Nella specie il ricorrente ha esplicitato di aver dedotto on il motivo di gravame tale specifica lesione del diritto di difesa, consistita nella mancata possibilità di depositare comparse conclusionali ai sensi dell’art. 190 bis c.p.c. ed inoltre nella compressione del contraddittorio, essendo tale attività difensiva esclusa dall’art. 429 c.p.c. (cfr. anche sentenza appello in motiv. pag. 3 ove si riporta il contenuto dell’atto di appello).

Premesso che è rimasta del tutto inesplicata la ipotizzata compromissione del principio del contraddittorio, non emerge -in ogni caso- quale sia il concreto pregiudizio subito alle ragioni del diritto difesa, non essendo individuate le ulteriori ragioni a supporto della domanda che il C.C. avrebbe addotto nelle difese conclusive per contrastare la eccezione di clausola arbitrale proposta dalle controparti (vedi al riguardo: Corte cass. Sez. 3, Sentenza n. 4340 del 23/02/2010), tanto più considerando che gli argomenti eventualmente non potuti spendere nelle comparse conclusionali in primo grado bene avrebbero potuto essere svolti e sviluppati con la deduzione dei motivi di appello.

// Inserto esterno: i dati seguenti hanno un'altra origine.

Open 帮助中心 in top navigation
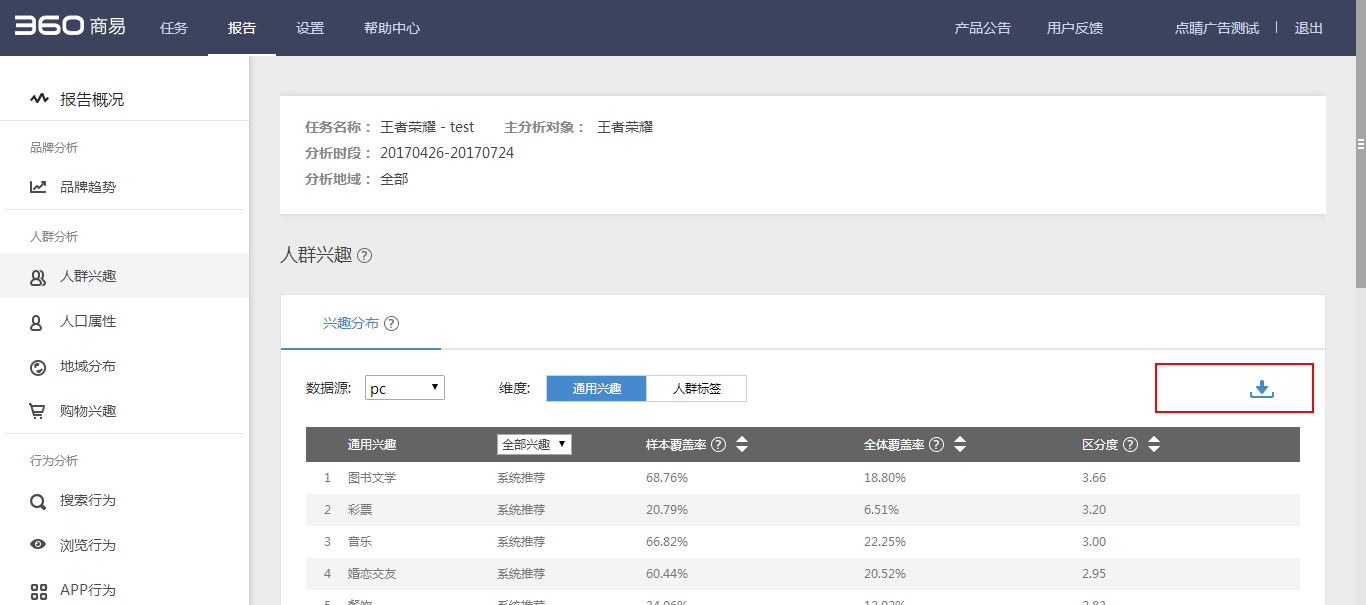The image size is (1366, 605). [392, 28]
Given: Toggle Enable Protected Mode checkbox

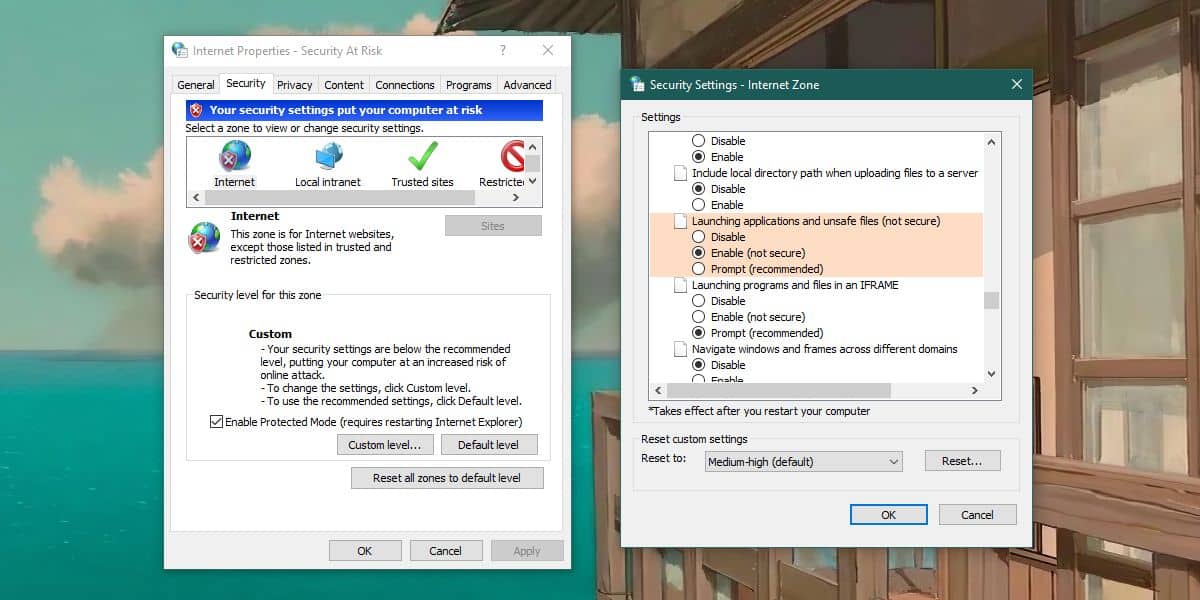Looking at the screenshot, I should pos(216,422).
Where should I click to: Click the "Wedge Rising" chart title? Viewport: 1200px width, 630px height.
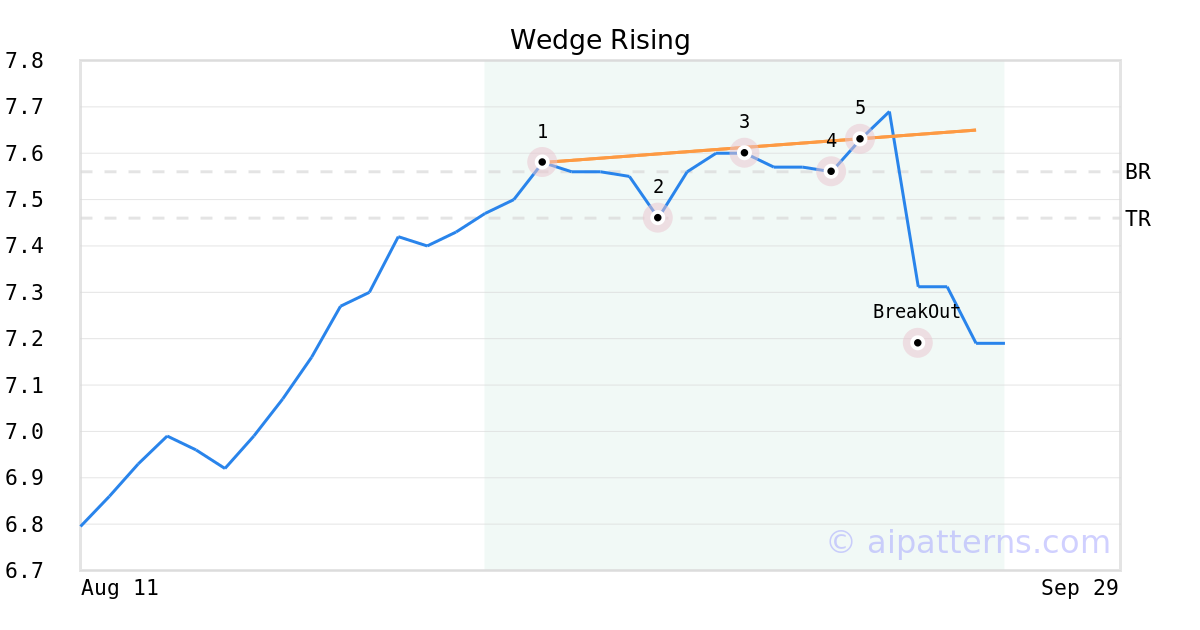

Del tutto dirimente rispetto alle precedenti considerazione deve ritenersi, peraltro, il rilievo per cui la nullità processuale dedotta non rientra in alcuno dei casi di rimessione della causa al primo giudice ai sensi dell’art. 353 e dell’art. 354 c.p.c., sicchè la censura si palesa “ictu oculi” inammissibile alla stregua del consolidato principio di diritto per cui “è inammissibile, per difetto di interesse, il motivo di ricorso in cassazione avverso la sentenza di appello che abbia omesso di dichiarare la nullità della sentenza di primo grado, qualora il vizio di questa, laddove esistente, non avrebbe comportato la rimessione della causa al primo giudice, in quanto estraneo alle ipotesi tassative degli artt. 353 e 354 c.p.c. ed il giudice di appello abbia deciso nel merito su tutte le questioni controverse, senza alcun pregiudizio per il ricorrente conseguente alla omessa dichiarazione di nullità” (cfr. Corte cass. Sez. L, Sentenza n. 13781 del 07/11/2001; id. Sez. L, Sentenza n. 10869 del 11/05/2006; id. Sez. 1, Sentenza n. 27777 del 21/11/2008; id. Sez. 3, Sentenza n. 5659 del 09/03/2010).

In conclusione il ricorso trova accoglimento relativamente al primo e secondo motivo, inammissibile il terzo; la sentenza impugnata deve essere cassata con rinvio della causa alla Corte d’appello di Milano in altra composizione che procederà a nuovo giudizio attenendosi ai principi di diritto richiamati nell’esame dei primi due motivi di ricorso, e liquidando all’esito anche le spese del giudizio di legittimità.

P.Q.M.

Accoglie il primo ed il secondo motivo di ricorso; dichiara inammissibile il terzo motivo di ricorso; cassa la sentenza in relazione ai motivi accolti; rinvia alla Corte di appello di Milano in diversa composizione, cui demanda di provvedere anche sulle spese del giudizio di legittimità.

Così deciso in Roma, il 27 giugno 2019.